> WORK INSTRUCTION
Strip the pictures and reproduce the rest of the listing exactly.

┄┄┄┄┄┄┄┄┄┄┄┄┄┄┄┄┄┄┄┄

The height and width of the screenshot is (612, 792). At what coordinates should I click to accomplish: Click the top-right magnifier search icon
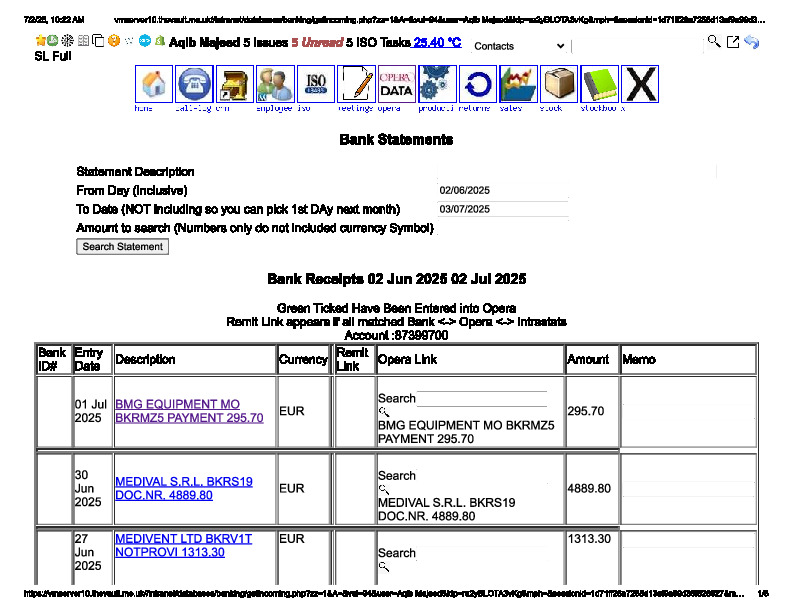(x=713, y=41)
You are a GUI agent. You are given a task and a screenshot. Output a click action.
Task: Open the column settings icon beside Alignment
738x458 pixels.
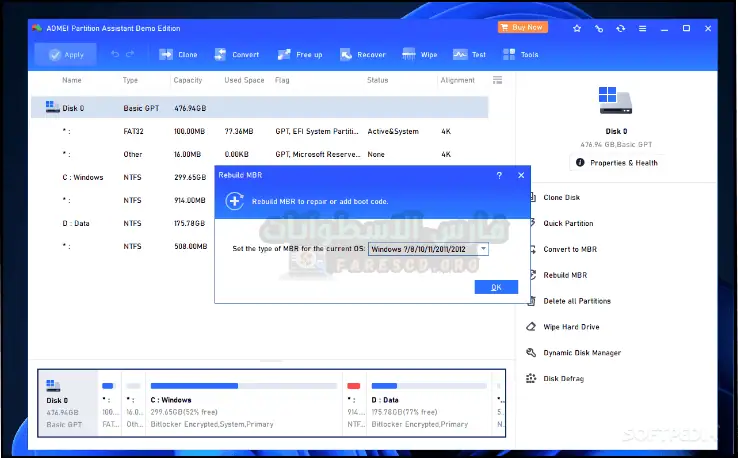pyautogui.click(x=497, y=80)
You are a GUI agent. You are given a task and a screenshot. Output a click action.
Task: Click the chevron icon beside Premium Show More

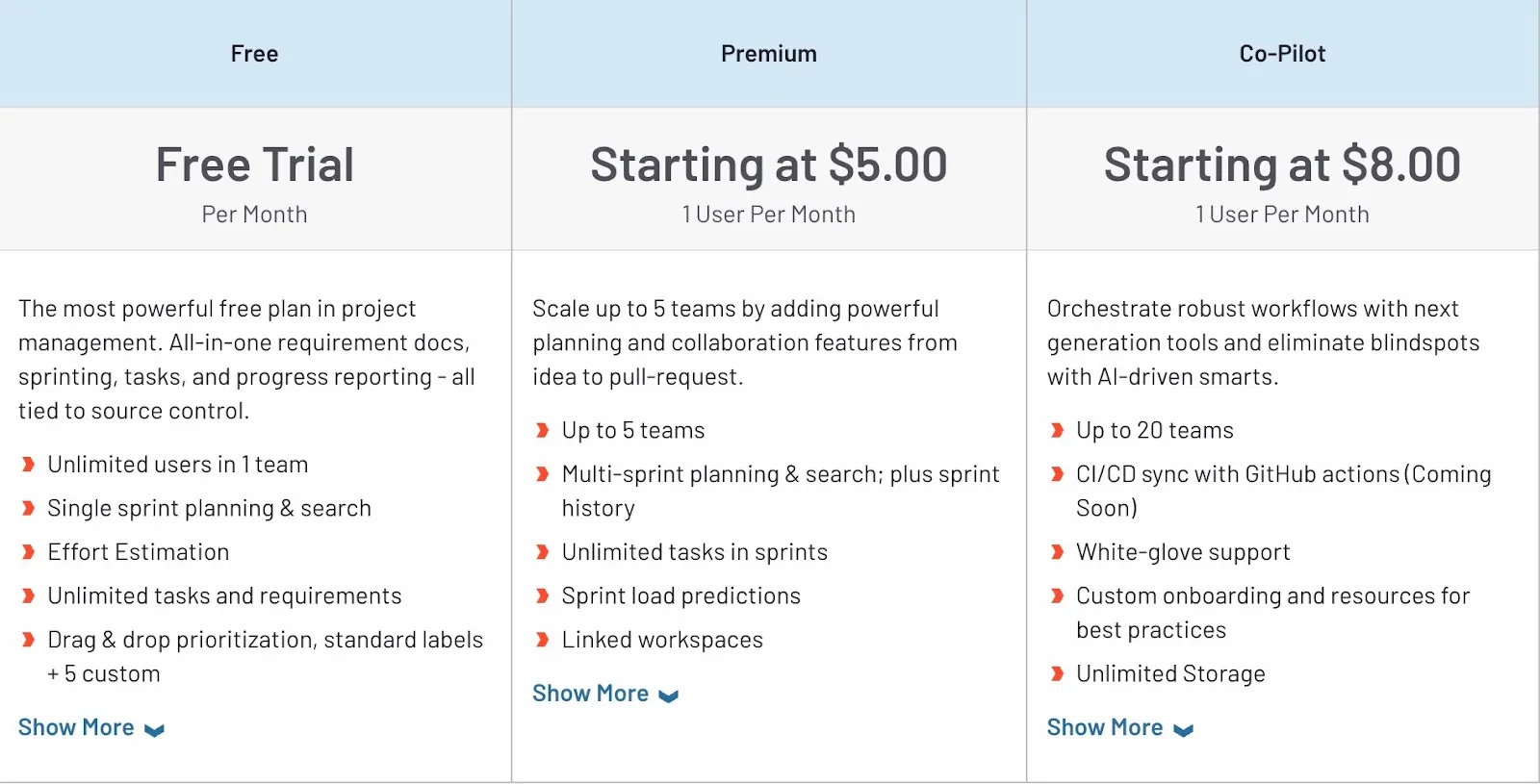click(669, 695)
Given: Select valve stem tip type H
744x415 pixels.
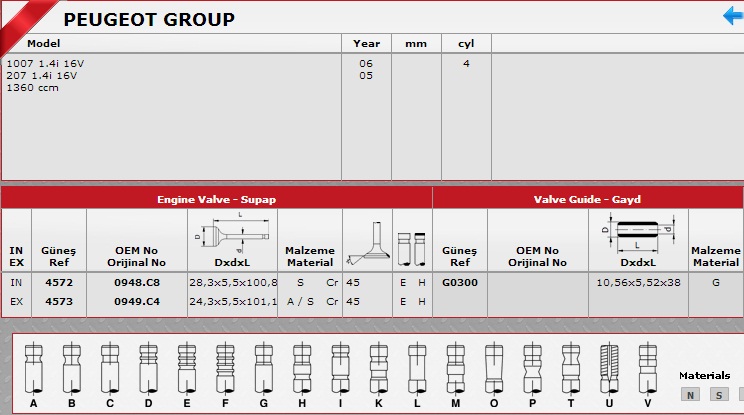Looking at the screenshot, I should [300, 369].
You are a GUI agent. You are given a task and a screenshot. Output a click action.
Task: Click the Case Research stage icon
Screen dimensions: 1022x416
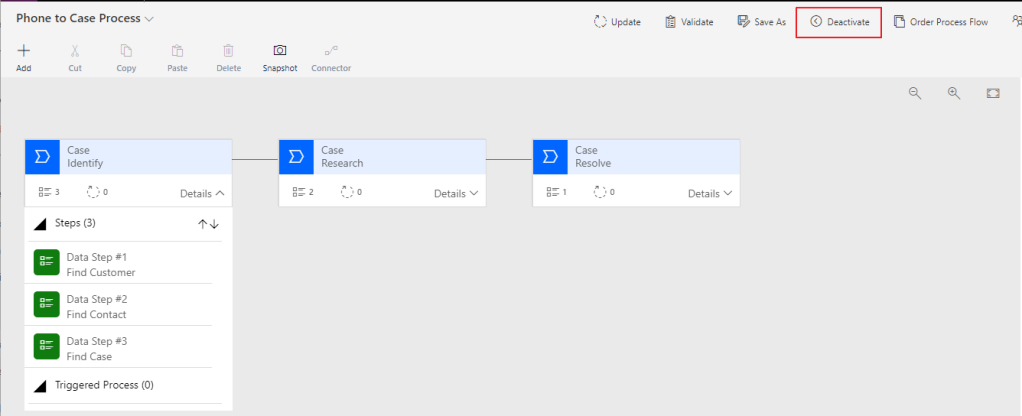point(296,157)
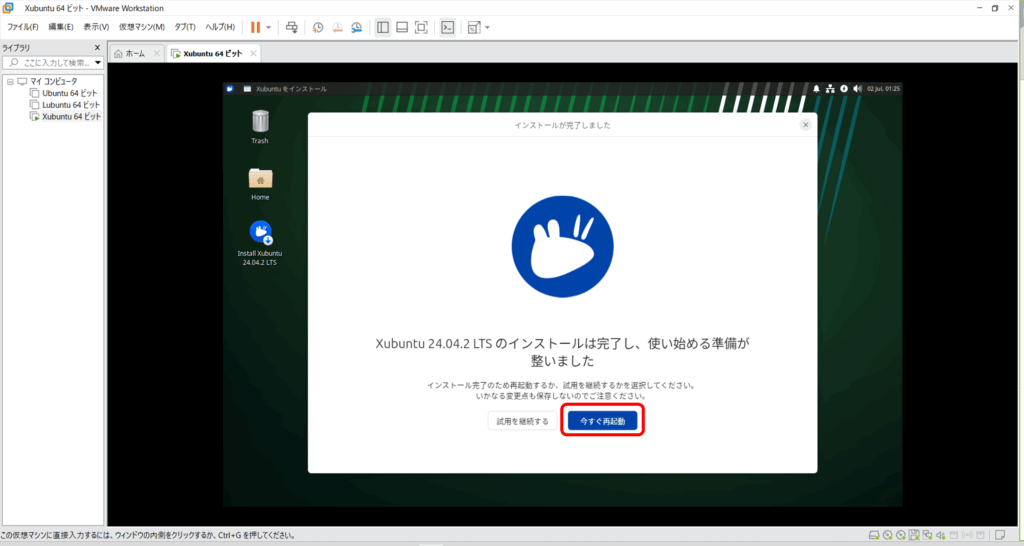Open the power options dropdown arrow beside pause
The height and width of the screenshot is (546, 1024).
point(269,27)
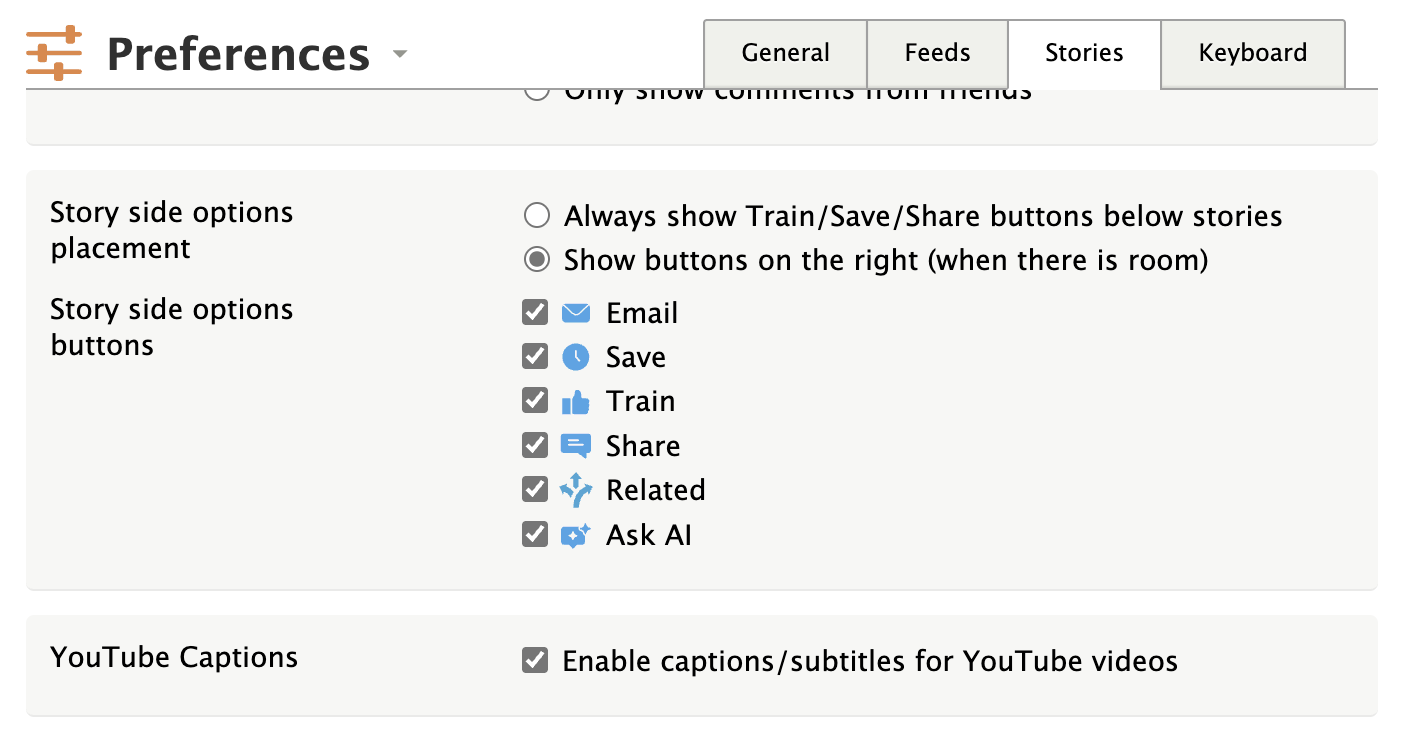Uncheck the Email button checkbox
This screenshot has height=730, width=1404.
click(535, 313)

┄┄┄┄┄┄┄┄┄┄┄┄┄┄┄┄┄┄┄┄

> RESPONSE
The height and width of the screenshot is (612, 792). At what coordinates should I click to accomplish: Click the top-right magnifier search icon
(x=713, y=41)
You are a GUI agent. You are given a task and a screenshot. Output a click action.
Task: Open the column settings icon beside Alignment
738x458 pixels.
pyautogui.click(x=497, y=80)
You are a GUI agent. You are given a task and a screenshot. Output a click action.
Task: Click the chevron icon beside Premium Show More

click(669, 695)
Given: Select valve stem tip type H
744x415 pixels.
Looking at the screenshot, I should [300, 369].
You are a GUI agent. You are given a task and a screenshot. Output a click action.
Task: Click the Case Research stage icon
Screen dimensions: 1022x416
point(296,157)
Open the power options dropdown arrow beside pause
The height and width of the screenshot is (546, 1024).
point(269,27)
Uncheck the Email button checkbox
This screenshot has height=730, width=1404.
click(535, 313)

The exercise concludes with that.